Leah Ollman suggested we meet at a Hillcrest café and as we sat on the garden patio on a sunny, warm afternoon, I could picture it as the perfect place to think and write. Ollman began with the self-reflective comment that “writing is the way I process the world”.
|Art Critic and Writer, Leah Ollman|
Ollman grew up in San Diego with a father who was an architect and a mother who was a businesswoman. Having been exposed to the arts at an early age, she was a member of youth group at the Museum of Fine Art where she took a variety of studio art classes. It was at Patrick Henry High School in AP Art History where Ollman first became excited about the subject. She described her teacher Margaret Maple as fresh and dynamic and who first introduced Ollman to European art history by taking the class on a tour of the major capitals of Europe. She was able to experience “in person”, all the art history she learned in the classroom.
Ollman went on to Scripps College in Claremont California where she majored in both Art History and Philosophy. She talked about David Rubin, a college professor and curator who ignited her interests in art by taking classes to visit Los Angeles artist studios and collectors’ homes. Ollman described these visits as an “expansive experience” giving her a greater understanding of the “ecology of the art scene”. She went on to say how important it was to see art in differing contexts and that she began to process and flush out what she had been reading and learning about in the classroom with what she saw with these “in person” visits.
Ollman described several experiences that set the stage for her art writing career. As a high school student, Ollman spent a summer in New York City where she attended Parsons School of Art where she took Communication Design classes learning about book and graphic design. During college she began writing for Images and Issues Magazine, where she learned the mechanics of how magazines function. Ollman also did an internship at the La Jolla Museum of Contemporary Art where she did research and worked in the registrar’s office.
During college, Ollman spent her senior year semester abroad at Oxford University in the UK where she studied Aesthetics, Philosophy of Art, and the History of Photography. There, Ollman met instructor Mike Weaver who had an impact on the development of her interest in photography. Weaver was a curator and writer, who had the distinction of being the first to teach American Literature at this British university.
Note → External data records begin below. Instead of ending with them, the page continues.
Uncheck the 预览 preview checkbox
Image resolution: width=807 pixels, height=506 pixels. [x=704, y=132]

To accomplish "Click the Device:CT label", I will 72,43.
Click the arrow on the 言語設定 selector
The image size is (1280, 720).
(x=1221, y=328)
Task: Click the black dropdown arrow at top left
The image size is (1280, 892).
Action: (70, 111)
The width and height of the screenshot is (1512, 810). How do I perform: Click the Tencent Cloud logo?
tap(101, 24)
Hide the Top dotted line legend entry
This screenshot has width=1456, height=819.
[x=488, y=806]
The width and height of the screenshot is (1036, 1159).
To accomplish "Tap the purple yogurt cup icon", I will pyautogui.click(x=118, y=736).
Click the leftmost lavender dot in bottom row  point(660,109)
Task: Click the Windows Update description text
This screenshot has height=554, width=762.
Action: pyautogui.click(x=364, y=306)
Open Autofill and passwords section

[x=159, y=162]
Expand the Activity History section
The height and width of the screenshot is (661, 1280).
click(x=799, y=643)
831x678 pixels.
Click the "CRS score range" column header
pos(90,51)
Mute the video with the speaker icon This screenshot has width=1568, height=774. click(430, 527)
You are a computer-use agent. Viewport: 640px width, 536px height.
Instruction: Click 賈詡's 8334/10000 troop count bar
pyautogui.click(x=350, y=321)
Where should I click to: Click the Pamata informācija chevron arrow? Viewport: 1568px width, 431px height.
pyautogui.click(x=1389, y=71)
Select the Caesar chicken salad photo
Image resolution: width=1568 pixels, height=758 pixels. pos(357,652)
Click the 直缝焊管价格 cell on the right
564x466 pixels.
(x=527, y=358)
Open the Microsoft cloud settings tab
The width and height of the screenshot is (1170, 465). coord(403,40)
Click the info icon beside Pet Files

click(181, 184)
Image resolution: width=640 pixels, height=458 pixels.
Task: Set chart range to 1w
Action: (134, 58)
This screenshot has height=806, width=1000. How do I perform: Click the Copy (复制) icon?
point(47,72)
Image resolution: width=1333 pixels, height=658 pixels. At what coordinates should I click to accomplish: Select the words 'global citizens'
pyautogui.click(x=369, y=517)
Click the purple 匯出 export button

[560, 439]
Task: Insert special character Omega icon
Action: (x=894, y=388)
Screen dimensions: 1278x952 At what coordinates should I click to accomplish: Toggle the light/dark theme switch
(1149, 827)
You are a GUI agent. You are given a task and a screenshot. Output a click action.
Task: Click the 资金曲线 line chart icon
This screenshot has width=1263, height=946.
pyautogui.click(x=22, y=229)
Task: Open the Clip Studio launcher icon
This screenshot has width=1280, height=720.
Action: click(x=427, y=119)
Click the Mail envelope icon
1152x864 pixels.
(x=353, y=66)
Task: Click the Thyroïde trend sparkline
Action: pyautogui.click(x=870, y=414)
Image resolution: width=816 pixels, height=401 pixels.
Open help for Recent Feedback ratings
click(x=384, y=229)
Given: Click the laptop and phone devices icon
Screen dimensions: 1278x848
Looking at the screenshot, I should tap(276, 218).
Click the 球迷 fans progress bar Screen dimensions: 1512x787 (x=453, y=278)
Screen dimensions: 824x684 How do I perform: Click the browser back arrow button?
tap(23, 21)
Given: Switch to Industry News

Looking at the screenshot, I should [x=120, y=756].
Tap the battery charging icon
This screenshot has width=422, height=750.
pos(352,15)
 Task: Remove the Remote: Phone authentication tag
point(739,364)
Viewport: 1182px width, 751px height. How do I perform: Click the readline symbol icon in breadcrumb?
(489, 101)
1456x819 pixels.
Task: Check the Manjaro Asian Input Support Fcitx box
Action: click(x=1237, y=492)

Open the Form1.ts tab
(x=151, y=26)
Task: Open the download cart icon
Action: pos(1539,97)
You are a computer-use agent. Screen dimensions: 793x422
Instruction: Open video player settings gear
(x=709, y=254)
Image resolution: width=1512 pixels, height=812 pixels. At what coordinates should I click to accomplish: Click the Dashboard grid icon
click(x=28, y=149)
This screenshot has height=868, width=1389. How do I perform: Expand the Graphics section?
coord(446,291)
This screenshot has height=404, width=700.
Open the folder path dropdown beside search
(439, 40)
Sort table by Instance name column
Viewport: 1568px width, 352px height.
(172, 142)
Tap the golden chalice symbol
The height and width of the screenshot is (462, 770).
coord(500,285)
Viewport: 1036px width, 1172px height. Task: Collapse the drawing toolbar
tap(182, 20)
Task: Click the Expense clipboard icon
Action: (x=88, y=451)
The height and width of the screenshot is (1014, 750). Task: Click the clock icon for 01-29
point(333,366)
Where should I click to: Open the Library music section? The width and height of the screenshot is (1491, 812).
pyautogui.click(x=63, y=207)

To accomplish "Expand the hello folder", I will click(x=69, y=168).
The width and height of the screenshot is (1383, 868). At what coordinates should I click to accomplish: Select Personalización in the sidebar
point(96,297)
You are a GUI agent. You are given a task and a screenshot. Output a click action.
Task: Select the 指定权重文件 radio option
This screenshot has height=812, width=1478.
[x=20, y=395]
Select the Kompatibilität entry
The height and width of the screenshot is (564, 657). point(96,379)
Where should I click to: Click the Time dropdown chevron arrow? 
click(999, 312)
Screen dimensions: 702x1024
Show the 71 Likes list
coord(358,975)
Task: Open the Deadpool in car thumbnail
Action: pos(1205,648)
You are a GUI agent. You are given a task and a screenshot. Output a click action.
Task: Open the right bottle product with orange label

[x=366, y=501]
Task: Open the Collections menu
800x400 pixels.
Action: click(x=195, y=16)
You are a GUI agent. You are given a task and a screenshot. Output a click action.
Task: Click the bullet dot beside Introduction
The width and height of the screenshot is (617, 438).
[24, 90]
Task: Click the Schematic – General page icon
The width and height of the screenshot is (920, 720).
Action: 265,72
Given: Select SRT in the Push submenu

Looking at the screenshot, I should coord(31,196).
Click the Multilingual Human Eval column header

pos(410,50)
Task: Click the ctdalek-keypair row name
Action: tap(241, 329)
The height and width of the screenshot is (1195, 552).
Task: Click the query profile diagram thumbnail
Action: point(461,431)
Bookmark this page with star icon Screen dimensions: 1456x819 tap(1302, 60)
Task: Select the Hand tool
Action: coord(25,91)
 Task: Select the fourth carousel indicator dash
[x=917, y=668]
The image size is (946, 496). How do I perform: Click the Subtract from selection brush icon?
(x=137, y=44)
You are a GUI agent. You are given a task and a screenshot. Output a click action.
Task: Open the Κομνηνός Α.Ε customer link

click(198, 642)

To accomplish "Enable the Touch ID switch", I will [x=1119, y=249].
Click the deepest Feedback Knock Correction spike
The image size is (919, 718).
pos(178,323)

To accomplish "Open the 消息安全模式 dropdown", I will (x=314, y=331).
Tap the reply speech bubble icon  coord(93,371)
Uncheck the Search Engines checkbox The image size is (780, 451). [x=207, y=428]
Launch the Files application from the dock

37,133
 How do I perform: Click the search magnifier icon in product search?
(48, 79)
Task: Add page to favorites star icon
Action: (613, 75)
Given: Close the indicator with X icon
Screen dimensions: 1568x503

Her Oxford experience sparked more of Ollman’s interest in writing about the history of both American and British photography.
Returning from Oxford and after graduating from Scripps College, Ollman returned to San Diego where she volunteered for one year at the Museum of Photographic Arts which had recently opened its doors. There Ollman focused on membership. She created a member’s publication and member’s newsletter, as well as learning about the inner workings of an art museum. After this experience, Ollman went back to school attending the Institute of Fine Arts at New York University in New York City, where she earned an MA in Art History. During that time, Ollman also worked at the Metropolitan Museum of Art as an intern in their Education department, where she gave public tours of the institution.
At NYU, Ollman focused her studies on her continued interest in 20th century photography. There she began a project on political photography that took place between World Wars I and II. She received the Reva and Logan Grant while in school, helping her to develop an anthologized essay later published entitled “The Worker Photography Movement: Camera as Weapon”. Also during this time, Ollman was the Editor for the Museum of Photographic Arts’ Quarterly magazine.
Upon completion of her MA degree, Ollman began writing for Art News and became art critic and feature writer for the Los Angeles Times, local edition. Simultaneously, she went back to work for the Museum of Photographic Arts where she received an NEA grant to help curate a show “Camera as Weapon: Worker Photography Between the Wars”. This 1991 exhibition which included over a hundred photographs, also traveled for two years to cities including Kansas City, Boston and New York.
Leah Ollman has been writing for over 25 years, and continues to write for the LA Times. She also writes articles and exhibition reviews for Art in America, and has written for Artweek, Sculpture magazine, American Ceramics, Art Nexus, History of Photography and San Diego Magazine.
Ollman describes herself as not interested in academic writing and views her purpose as a mediator between art and the audience – making art accessible and understandable to the general public. She also sees herself as most drawn to “unannounced, unheralded art”. We talked about the San Diego art scene. Ollman views San Diego as a place with many good artists, a few museums and a small mix of galleries, but is disappointed in the diminished critical discourse and dialogue about contemporary art. Though this is in large part due to the dwindling list of newspapers and online art presence,to support art writers and critics, lack of opportunity remains a problem.
When asked about advice for artists, Ollman suggests they keep in contact with writers, introducing themselves and their work in the form of emailing images and information about their exhibitions.
Leah Ollman lives and works in San Diego with her husband Arthur Ollman and their two children.